- Exercise requirements: What you return must match every record word for word.

======== Excerpted records ========

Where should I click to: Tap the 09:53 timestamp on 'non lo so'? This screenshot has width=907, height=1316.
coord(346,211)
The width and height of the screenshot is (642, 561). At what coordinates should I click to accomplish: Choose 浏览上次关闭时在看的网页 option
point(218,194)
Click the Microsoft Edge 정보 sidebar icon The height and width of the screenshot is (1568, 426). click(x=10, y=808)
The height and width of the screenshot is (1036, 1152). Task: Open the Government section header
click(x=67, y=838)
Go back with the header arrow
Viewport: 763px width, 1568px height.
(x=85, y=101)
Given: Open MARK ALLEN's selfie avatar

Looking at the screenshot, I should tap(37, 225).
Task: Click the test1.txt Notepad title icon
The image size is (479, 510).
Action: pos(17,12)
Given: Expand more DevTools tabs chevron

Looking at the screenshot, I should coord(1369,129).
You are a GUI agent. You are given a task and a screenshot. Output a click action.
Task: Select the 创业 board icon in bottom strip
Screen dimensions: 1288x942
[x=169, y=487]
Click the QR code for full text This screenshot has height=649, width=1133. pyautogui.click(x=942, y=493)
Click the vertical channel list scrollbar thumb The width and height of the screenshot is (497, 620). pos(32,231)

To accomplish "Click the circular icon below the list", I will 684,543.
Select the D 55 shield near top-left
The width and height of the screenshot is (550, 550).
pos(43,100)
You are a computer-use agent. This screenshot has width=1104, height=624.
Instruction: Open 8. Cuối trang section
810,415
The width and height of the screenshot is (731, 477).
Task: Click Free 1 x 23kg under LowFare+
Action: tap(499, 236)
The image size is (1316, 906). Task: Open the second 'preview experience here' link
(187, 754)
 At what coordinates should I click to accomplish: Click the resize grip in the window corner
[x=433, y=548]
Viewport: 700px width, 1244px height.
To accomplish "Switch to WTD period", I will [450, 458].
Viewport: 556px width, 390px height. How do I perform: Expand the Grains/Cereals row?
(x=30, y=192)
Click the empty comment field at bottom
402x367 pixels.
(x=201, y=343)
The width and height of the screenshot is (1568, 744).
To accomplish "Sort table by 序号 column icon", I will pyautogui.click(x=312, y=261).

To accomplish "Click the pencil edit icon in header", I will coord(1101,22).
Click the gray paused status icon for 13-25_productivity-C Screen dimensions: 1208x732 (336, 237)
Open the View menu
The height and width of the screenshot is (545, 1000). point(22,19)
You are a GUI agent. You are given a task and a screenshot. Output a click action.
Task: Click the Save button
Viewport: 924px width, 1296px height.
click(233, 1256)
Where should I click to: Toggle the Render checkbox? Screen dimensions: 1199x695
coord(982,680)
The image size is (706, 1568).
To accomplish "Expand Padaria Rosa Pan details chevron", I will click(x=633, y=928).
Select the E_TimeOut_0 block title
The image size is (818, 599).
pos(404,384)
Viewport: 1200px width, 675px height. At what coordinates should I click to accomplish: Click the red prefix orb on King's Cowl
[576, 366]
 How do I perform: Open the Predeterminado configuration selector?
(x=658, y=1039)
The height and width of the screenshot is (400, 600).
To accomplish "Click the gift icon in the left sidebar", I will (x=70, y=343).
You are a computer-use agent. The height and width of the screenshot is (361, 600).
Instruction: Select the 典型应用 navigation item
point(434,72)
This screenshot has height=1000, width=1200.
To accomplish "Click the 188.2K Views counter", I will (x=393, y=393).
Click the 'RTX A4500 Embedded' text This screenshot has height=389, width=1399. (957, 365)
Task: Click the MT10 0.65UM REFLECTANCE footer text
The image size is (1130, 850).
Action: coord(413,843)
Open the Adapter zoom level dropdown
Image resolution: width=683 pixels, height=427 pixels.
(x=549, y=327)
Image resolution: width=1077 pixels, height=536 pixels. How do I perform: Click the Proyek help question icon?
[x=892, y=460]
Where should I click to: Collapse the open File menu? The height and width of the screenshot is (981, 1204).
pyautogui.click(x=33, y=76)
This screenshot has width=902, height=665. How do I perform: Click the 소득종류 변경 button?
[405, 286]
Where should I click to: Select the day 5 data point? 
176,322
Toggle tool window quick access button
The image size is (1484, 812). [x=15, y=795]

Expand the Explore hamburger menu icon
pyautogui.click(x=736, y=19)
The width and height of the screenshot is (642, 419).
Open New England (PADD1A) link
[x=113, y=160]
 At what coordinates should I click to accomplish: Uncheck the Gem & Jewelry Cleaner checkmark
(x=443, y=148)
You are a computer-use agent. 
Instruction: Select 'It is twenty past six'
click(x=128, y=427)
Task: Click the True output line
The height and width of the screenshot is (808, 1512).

========

- Solution to this exercise:
Where should I click to: Tap the 09:53 timestamp on 'non lo so'? This screenshot has width=907, height=1316.
coord(346,211)
The width and height of the screenshot is (642, 561). At what coordinates should I click to accomplish: Choose 浏览上次关闭时在看的网页 option
point(218,194)
Click the Microsoft Edge 정보 sidebar icon The height and width of the screenshot is (1568, 426). click(x=10, y=808)
The height and width of the screenshot is (1036, 1152). Task: Open the Government section header
click(x=67, y=838)
Go back with the header arrow
Viewport: 763px width, 1568px height.
(x=85, y=101)
Given: Open MARK ALLEN's selfie avatar

Looking at the screenshot, I should tap(37, 225).
Task: Click the test1.txt Notepad title icon
The image size is (479, 510).
Action: pos(17,12)
Given: Expand more DevTools tabs chevron

Looking at the screenshot, I should coord(1369,129).
You are a GUI agent. You are given a task and a screenshot. Output a click action.
Task: Select the 创业 board icon in bottom strip
Screen dimensions: 1288x942
[x=169, y=487]
Click the QR code for full text This screenshot has height=649, width=1133. pyautogui.click(x=942, y=493)
Click the vertical channel list scrollbar thumb The width and height of the screenshot is (497, 620). pos(32,231)

To accomplish "Click the circular icon below the list", I will 684,543.
Select the D 55 shield near top-left
The width and height of the screenshot is (550, 550).
pos(43,100)
You are a computer-use agent. This screenshot has width=1104, height=624.
Instruction: Open 8. Cuối trang section
810,415
The width and height of the screenshot is (731, 477).
Task: Click Free 1 x 23kg under LowFare+
Action: tap(499, 236)
The image size is (1316, 906). Task: Open the second 'preview experience here' link
(187, 754)
 At what coordinates should I click to accomplish: Click the resize grip in the window corner
[x=433, y=548]
Viewport: 700px width, 1244px height.
To accomplish "Switch to WTD period", I will [450, 458].
Viewport: 556px width, 390px height. How do I perform: Expand the Grains/Cereals row?
(x=30, y=192)
Click the empty comment field at bottom
402x367 pixels.
(x=201, y=343)
The width and height of the screenshot is (1568, 744).
To accomplish "Sort table by 序号 column icon", I will pyautogui.click(x=312, y=261).

To accomplish "Click the pencil edit icon in header", I will coord(1101,22).
Click the gray paused status icon for 13-25_productivity-C Screen dimensions: 1208x732 (336, 237)
Open the View menu
The height and width of the screenshot is (545, 1000). point(22,19)
You are a GUI agent. You are given a task and a screenshot. Output a click action.
Task: Click the Save button
Viewport: 924px width, 1296px height.
click(233, 1256)
Where should I click to: Toggle the Render checkbox? Screen dimensions: 1199x695
coord(982,680)
The image size is (706, 1568).
To accomplish "Expand Padaria Rosa Pan details chevron", I will click(x=633, y=928).
Select the E_TimeOut_0 block title
The image size is (818, 599).
pos(404,384)
Viewport: 1200px width, 675px height. At what coordinates should I click to accomplish: Click the red prefix orb on King's Cowl
[576, 366]
 How do I perform: Open the Predeterminado configuration selector?
(x=658, y=1039)
The height and width of the screenshot is (400, 600).
To accomplish "Click the gift icon in the left sidebar", I will (x=70, y=343).
You are a computer-use agent. The height and width of the screenshot is (361, 600).
Instruction: Select the 典型应用 navigation item
point(434,72)
This screenshot has height=1000, width=1200.
To accomplish "Click the 188.2K Views counter", I will (x=393, y=393).
Click the 'RTX A4500 Embedded' text This screenshot has height=389, width=1399. (957, 365)
Task: Click the MT10 0.65UM REFLECTANCE footer text
The image size is (1130, 850).
Action: coord(413,843)
Open the Adapter zoom level dropdown
Image resolution: width=683 pixels, height=427 pixels.
(x=549, y=327)
Image resolution: width=1077 pixels, height=536 pixels. How do I perform: Click the Proyek help question icon?
[x=892, y=460]
Where should I click to: Collapse the open File menu? The height and width of the screenshot is (981, 1204).
pyautogui.click(x=33, y=76)
This screenshot has width=902, height=665. How do I perform: Click the 소득종류 변경 button?
[405, 286]
Where should I click to: Select the day 5 data point? 
176,322
Toggle tool window quick access button
The image size is (1484, 812). [x=15, y=795]

Expand the Explore hamburger menu icon
pyautogui.click(x=736, y=19)
The width and height of the screenshot is (642, 419).
Open New England (PADD1A) link
[x=113, y=160]
 At what coordinates should I click to accomplish: Uncheck the Gem & Jewelry Cleaner checkmark
(x=443, y=148)
You are a computer-use agent. 
Instruction: Select 'It is twenty past six'
click(x=128, y=427)
Task: Click the True output line
The height and width of the screenshot is (808, 1512).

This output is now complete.